TASK ITEM:
Please put every line of the records below into a Markdown table with the columns Row and Line. Number the rows and leave out blank lines.

= Beginning of Section =

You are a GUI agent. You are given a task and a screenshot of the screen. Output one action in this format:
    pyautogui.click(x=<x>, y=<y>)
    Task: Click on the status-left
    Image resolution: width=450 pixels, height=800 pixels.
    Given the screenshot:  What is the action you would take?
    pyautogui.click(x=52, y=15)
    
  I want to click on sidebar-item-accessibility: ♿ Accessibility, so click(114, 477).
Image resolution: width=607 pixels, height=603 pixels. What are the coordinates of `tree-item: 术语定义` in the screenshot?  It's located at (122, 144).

= End of Section =

WRITTEN SOLUTION:
| Row | Line |
|---|---|
| 1 | You are a GUI agent. You are given a task and a screenshot of the screen. Output one action in this format: |
| 2 |     pyautogui.click(x=<x>, y=<y>) |
| 3 |     Task: Click on the status-left |
| 4 |     Image resolution: width=450 pixels, height=800 pixels. |
| 5 |     Given the screenshot:  What is the action you would take? |
| 6 |     pyautogui.click(x=52, y=15) |
| 7 |   I want to click on sidebar-item-accessibility: ♿ Accessibility, so click(114, 477). |
| 8 | Image resolution: width=607 pixels, height=603 pixels. What are the coordinates of `tree-item: 术语定义` in the screenshot?  It's located at (122, 144). |